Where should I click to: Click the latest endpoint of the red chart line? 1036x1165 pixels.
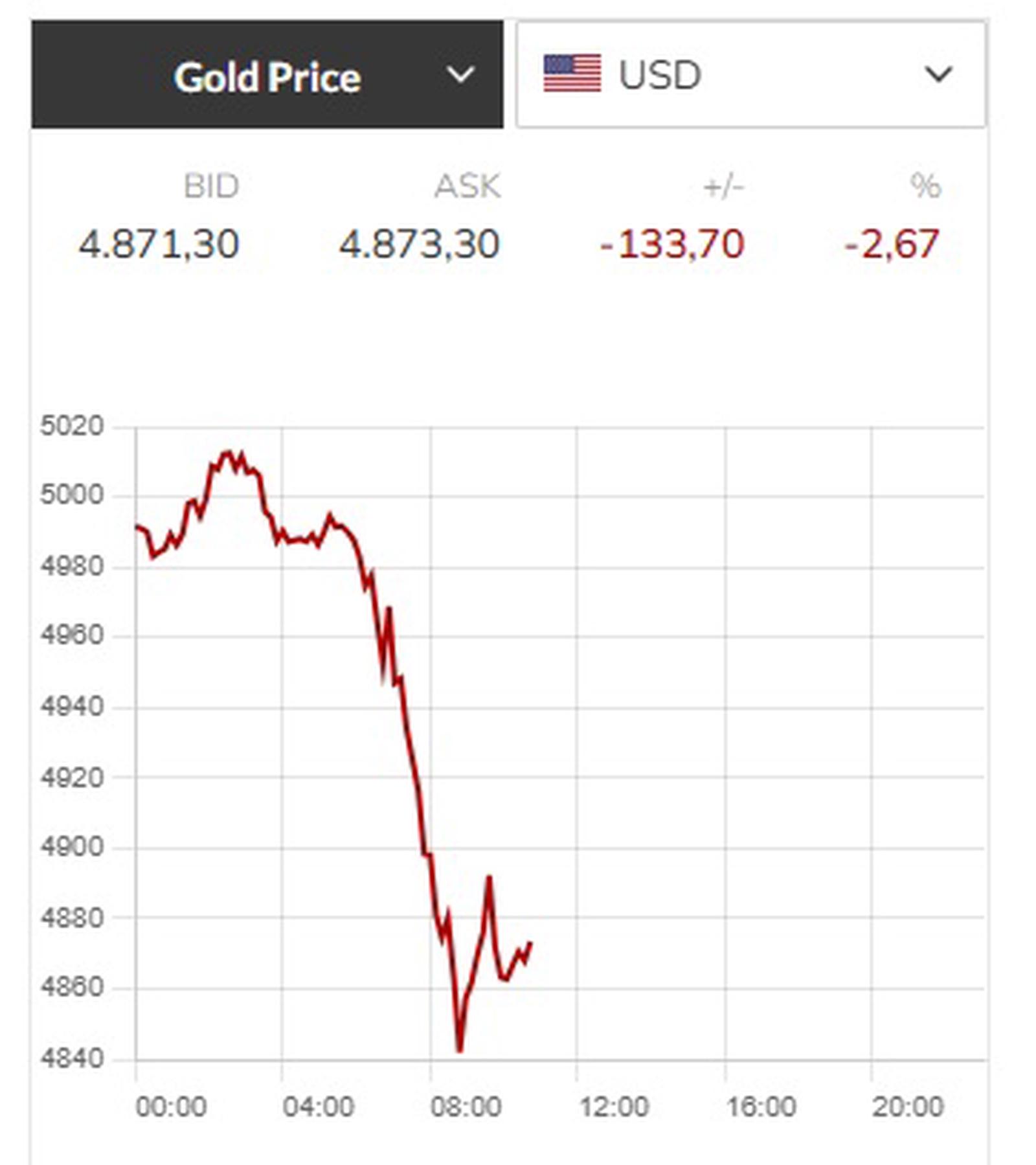point(530,944)
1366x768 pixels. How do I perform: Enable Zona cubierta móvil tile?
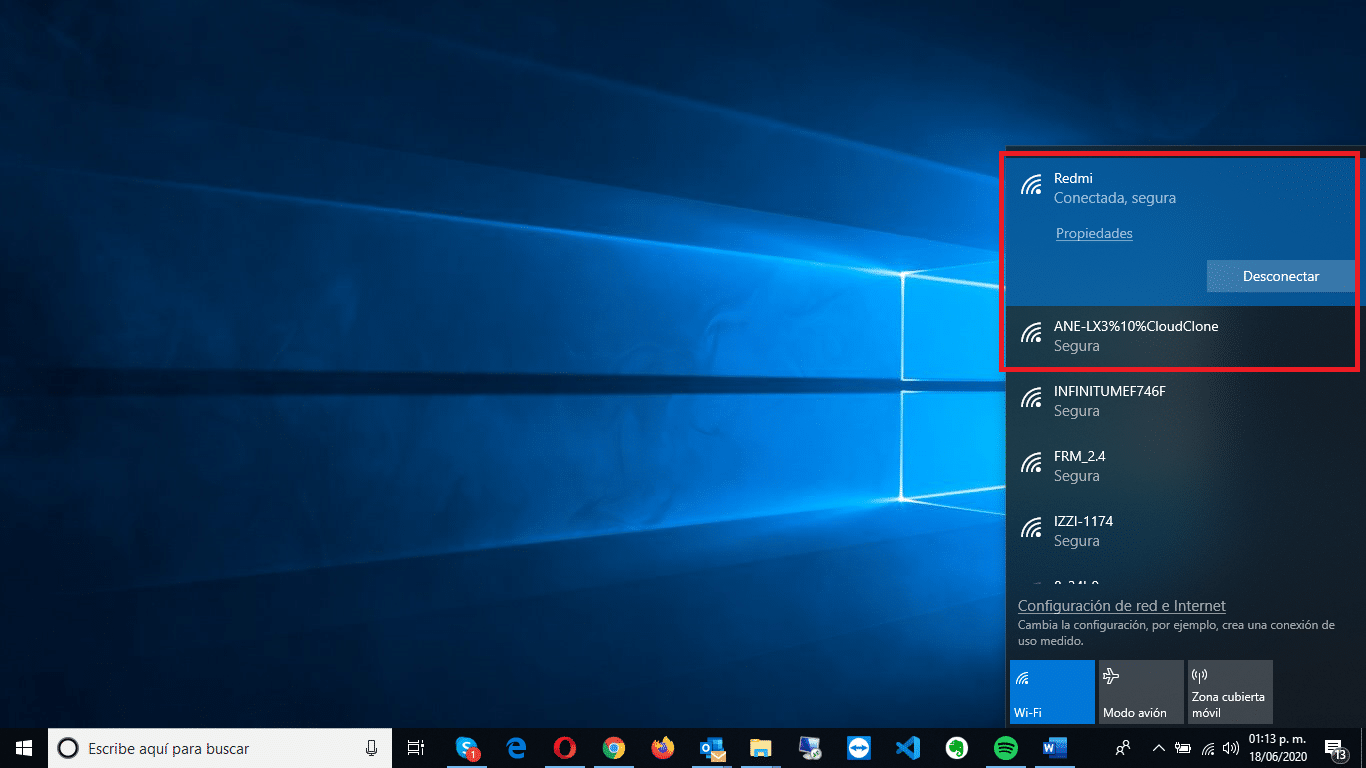click(x=1229, y=691)
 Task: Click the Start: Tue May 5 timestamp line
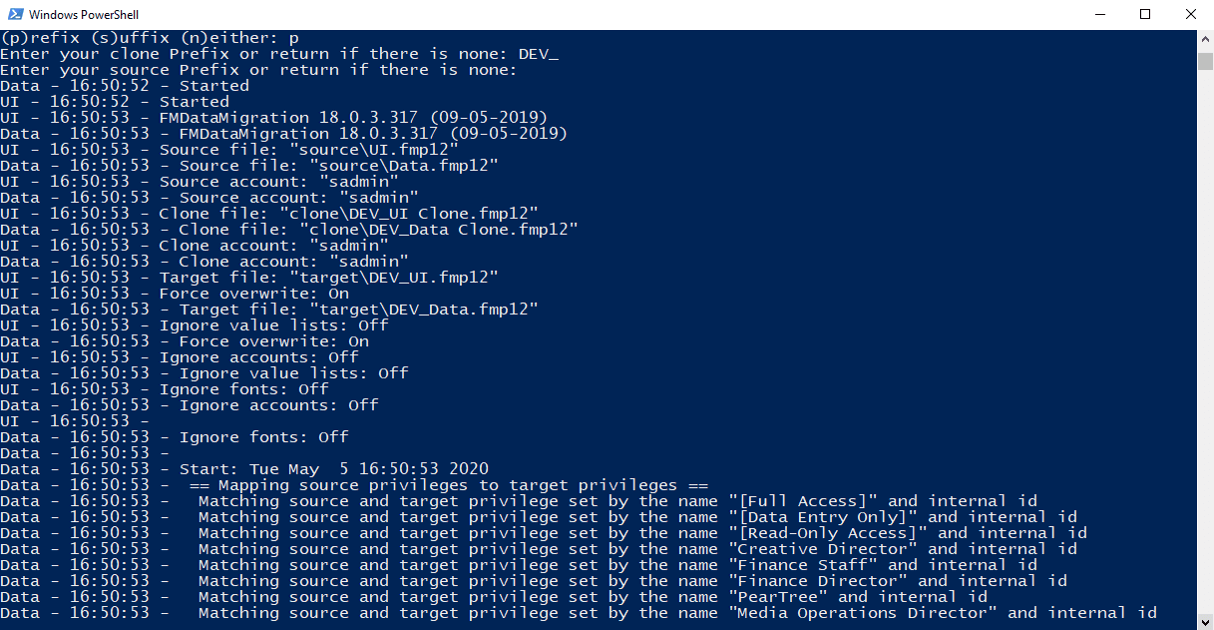[245, 469]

• • • • • • •

*Exercise brief*: Starting with the line that contains "1366x768 pixels. How" and going on through the end of the records, repeat every line exactly, leaving the pictures out of the answer.

*Correct result*:
1366x768 pixels. How do I perform: Enable Zona cubierta móvil tile?
click(x=1229, y=691)
 Task: Click the Start: Tue May 5 timestamp line
[245, 469]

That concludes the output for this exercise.